- _Records for processing_:
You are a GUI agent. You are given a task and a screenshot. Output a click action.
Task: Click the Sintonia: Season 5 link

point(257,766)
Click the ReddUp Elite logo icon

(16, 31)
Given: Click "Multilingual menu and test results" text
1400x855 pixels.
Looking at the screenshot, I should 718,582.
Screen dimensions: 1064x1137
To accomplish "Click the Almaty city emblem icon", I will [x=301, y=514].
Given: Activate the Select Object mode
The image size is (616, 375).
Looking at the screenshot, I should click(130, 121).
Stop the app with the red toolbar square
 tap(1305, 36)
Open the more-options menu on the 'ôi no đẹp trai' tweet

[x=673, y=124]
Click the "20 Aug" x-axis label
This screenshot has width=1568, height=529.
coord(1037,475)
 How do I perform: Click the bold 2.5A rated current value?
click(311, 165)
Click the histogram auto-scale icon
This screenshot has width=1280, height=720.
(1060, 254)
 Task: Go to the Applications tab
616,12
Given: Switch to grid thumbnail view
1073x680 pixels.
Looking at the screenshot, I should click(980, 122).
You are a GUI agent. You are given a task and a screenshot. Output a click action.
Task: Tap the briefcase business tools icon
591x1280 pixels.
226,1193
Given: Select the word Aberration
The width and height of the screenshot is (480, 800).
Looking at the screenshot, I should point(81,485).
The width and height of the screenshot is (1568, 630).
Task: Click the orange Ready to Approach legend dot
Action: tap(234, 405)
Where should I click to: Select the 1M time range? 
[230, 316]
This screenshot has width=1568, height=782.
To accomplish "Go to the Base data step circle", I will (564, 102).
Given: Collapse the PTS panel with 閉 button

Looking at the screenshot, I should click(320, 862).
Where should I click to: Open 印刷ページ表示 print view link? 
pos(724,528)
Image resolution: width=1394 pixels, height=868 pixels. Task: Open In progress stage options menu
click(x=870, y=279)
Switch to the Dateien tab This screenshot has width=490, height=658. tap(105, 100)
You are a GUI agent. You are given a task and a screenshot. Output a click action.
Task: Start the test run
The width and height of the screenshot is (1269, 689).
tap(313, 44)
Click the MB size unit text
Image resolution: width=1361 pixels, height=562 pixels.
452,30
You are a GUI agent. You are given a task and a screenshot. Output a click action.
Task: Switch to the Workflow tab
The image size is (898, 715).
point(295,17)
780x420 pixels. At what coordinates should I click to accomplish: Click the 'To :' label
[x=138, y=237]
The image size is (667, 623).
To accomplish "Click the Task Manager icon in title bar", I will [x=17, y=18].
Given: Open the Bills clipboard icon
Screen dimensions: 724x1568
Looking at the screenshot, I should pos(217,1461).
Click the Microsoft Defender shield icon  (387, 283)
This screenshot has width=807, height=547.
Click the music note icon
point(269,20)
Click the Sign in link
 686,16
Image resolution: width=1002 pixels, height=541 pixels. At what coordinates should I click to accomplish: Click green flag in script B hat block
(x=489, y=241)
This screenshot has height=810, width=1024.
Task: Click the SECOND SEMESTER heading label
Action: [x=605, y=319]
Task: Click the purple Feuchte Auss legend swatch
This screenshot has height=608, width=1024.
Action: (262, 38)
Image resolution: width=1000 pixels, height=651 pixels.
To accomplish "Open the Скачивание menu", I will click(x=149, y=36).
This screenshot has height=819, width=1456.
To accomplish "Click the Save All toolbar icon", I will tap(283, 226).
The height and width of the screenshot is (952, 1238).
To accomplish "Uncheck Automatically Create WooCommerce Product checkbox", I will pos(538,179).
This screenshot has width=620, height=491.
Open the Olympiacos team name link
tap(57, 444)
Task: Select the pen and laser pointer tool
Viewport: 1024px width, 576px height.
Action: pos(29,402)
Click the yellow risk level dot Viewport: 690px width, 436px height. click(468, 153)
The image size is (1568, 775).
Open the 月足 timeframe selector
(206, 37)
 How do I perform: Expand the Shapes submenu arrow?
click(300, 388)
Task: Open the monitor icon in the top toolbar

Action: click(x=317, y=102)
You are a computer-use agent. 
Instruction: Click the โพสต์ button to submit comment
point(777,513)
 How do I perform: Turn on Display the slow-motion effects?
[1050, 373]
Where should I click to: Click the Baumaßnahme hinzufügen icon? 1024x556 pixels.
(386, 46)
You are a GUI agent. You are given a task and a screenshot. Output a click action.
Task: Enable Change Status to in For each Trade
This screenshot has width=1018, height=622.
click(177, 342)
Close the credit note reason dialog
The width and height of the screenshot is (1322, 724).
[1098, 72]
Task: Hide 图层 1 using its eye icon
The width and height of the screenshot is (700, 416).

- _What you are asked to do_: Copy the entries above word for word, from the first line through the last.

- _Response to this task_:
You are a GUI agent. You are given a task and a screenshot. Output a click action.
Task: Click the Sintonia: Season 5 link

point(257,766)
Click the ReddUp Elite logo icon

(16, 31)
Given: Click "Multilingual menu and test results" text
1400x855 pixels.
Looking at the screenshot, I should 718,582.
Screen dimensions: 1064x1137
To accomplish "Click the Almaty city emblem icon", I will [x=301, y=514].
Given: Activate the Select Object mode
The image size is (616, 375).
Looking at the screenshot, I should click(130, 121).
Stop the app with the red toolbar square
 tap(1305, 36)
Open the more-options menu on the 'ôi no đẹp trai' tweet

[x=673, y=124]
Click the "20 Aug" x-axis label
This screenshot has width=1568, height=529.
coord(1037,475)
 How do I perform: Click the bold 2.5A rated current value?
click(311, 165)
Click the histogram auto-scale icon
This screenshot has width=1280, height=720.
(1060, 254)
 Task: Go to the Applications tab
616,12
Given: Switch to grid thumbnail view
1073x680 pixels.
Looking at the screenshot, I should click(980, 122).
You are a GUI agent. You are given a task and a screenshot. Output a click action.
Task: Tap the briefcase business tools icon
591x1280 pixels.
226,1193
Given: Select the word Aberration
The width and height of the screenshot is (480, 800).
Looking at the screenshot, I should point(81,485).
The width and height of the screenshot is (1568, 630).
Task: Click the orange Ready to Approach legend dot
Action: tap(234, 405)
Where should I click to: Select the 1M time range? 
[230, 316]
This screenshot has width=1568, height=782.
To accomplish "Go to the Base data step circle", I will (564, 102).
Given: Collapse the PTS panel with 閉 button

Looking at the screenshot, I should click(320, 862).
Where should I click to: Open 印刷ページ表示 print view link? 
pos(724,528)
Image resolution: width=1394 pixels, height=868 pixels. Task: Open In progress stage options menu
click(x=870, y=279)
Switch to the Dateien tab This screenshot has width=490, height=658. tap(105, 100)
You are a GUI agent. You are given a task and a screenshot. Output a click action.
Task: Start the test run
The width and height of the screenshot is (1269, 689).
tap(313, 44)
Click the MB size unit text
Image resolution: width=1361 pixels, height=562 pixels.
452,30
You are a GUI agent. You are given a task and a screenshot. Output a click action.
Task: Switch to the Workflow tab
The image size is (898, 715).
point(295,17)
780x420 pixels. At what coordinates should I click to accomplish: Click the 'To :' label
[x=138, y=237]
The image size is (667, 623).
To accomplish "Click the Task Manager icon in title bar", I will [x=17, y=18].
Given: Open the Bills clipboard icon
Screen dimensions: 724x1568
Looking at the screenshot, I should pos(217,1461).
Click the Microsoft Defender shield icon  (387, 283)
This screenshot has width=807, height=547.
Click the music note icon
point(269,20)
Click the Sign in link
 686,16
Image resolution: width=1002 pixels, height=541 pixels. At what coordinates should I click to accomplish: Click green flag in script B hat block
(x=489, y=241)
This screenshot has height=810, width=1024.
Task: Click the SECOND SEMESTER heading label
Action: [x=605, y=319]
Task: Click the purple Feuchte Auss legend swatch
This screenshot has height=608, width=1024.
Action: (262, 38)
Image resolution: width=1000 pixels, height=651 pixels.
To accomplish "Open the Скачивание menu", I will click(x=149, y=36).
This screenshot has height=819, width=1456.
To accomplish "Click the Save All toolbar icon", I will tap(283, 226).
The height and width of the screenshot is (952, 1238).
To accomplish "Uncheck Automatically Create WooCommerce Product checkbox", I will pos(538,179).
This screenshot has width=620, height=491.
Open the Olympiacos team name link
tap(57, 444)
Task: Select the pen and laser pointer tool
Viewport: 1024px width, 576px height.
Action: pos(29,402)
Click the yellow risk level dot Viewport: 690px width, 436px height. click(468, 153)
The image size is (1568, 775).
Open the 月足 timeframe selector
(206, 37)
 How do I perform: Expand the Shapes submenu arrow?
click(300, 388)
Task: Open the monitor icon in the top toolbar

Action: click(x=317, y=102)
You are a computer-use agent. 
Instruction: Click the โพสต์ button to submit comment
point(777,513)
 How do I perform: Turn on Display the slow-motion effects?
[1050, 373]
Where should I click to: Click the Baumaßnahme hinzufügen icon? 1024x556 pixels.
(386, 46)
You are a GUI agent. You are given a task and a screenshot. Output a click action.
Task: Enable Change Status to in For each Trade
This screenshot has width=1018, height=622.
click(177, 342)
Close the credit note reason dialog
The width and height of the screenshot is (1322, 724).
[1098, 72]
Task: Hide 图层 1 using its eye icon
The width and height of the screenshot is (700, 416).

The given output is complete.